◆ Problem details ◆
Copy the stretch of the material below from the line containing "Where should I click to: Click" through the line containing "The image size is (1372, 886). 43,197", with both end lines included and nothing changed.

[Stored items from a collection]
════════

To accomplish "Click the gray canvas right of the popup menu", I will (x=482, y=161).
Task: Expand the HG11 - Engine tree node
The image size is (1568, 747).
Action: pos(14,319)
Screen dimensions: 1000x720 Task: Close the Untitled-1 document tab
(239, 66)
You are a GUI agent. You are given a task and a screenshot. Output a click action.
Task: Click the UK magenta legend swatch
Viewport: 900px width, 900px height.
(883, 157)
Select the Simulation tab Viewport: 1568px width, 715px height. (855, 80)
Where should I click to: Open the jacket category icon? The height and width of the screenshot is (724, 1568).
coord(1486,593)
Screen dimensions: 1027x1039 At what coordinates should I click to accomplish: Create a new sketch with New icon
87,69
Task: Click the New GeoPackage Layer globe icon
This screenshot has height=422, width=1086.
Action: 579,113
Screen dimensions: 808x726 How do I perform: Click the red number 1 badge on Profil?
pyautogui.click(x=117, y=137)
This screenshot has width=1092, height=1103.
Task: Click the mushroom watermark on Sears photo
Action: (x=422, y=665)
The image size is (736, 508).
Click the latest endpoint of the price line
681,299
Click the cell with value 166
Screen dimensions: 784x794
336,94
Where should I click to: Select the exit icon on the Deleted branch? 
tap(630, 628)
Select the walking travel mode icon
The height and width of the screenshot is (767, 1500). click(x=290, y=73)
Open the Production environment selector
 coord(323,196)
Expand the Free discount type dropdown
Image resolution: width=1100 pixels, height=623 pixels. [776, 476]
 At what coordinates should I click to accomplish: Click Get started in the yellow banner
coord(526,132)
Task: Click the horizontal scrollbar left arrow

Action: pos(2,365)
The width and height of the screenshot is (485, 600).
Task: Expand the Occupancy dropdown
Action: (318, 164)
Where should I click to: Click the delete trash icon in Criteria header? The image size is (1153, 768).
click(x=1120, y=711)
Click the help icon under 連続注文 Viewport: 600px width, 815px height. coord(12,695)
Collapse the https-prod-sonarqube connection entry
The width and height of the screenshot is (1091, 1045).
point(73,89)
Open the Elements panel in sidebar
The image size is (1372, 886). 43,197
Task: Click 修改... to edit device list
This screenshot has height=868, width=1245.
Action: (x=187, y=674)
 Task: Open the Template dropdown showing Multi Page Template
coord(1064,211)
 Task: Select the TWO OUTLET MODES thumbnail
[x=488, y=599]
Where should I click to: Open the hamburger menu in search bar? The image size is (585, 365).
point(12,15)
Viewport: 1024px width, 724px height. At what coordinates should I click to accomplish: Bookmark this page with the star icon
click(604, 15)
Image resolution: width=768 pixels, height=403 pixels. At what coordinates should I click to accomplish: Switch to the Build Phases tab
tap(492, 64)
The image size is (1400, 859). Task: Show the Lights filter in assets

════════

◆ Reply ◆
Where should I click to: Click the delete trash icon in Criteria header? The image size is (1153, 768).
click(x=1120, y=711)
Click the help icon under 連続注文 Viewport: 600px width, 815px height. coord(12,695)
Collapse the https-prod-sonarqube connection entry
The width and height of the screenshot is (1091, 1045).
point(73,89)
Open the Elements panel in sidebar
The image size is (1372, 886). 43,197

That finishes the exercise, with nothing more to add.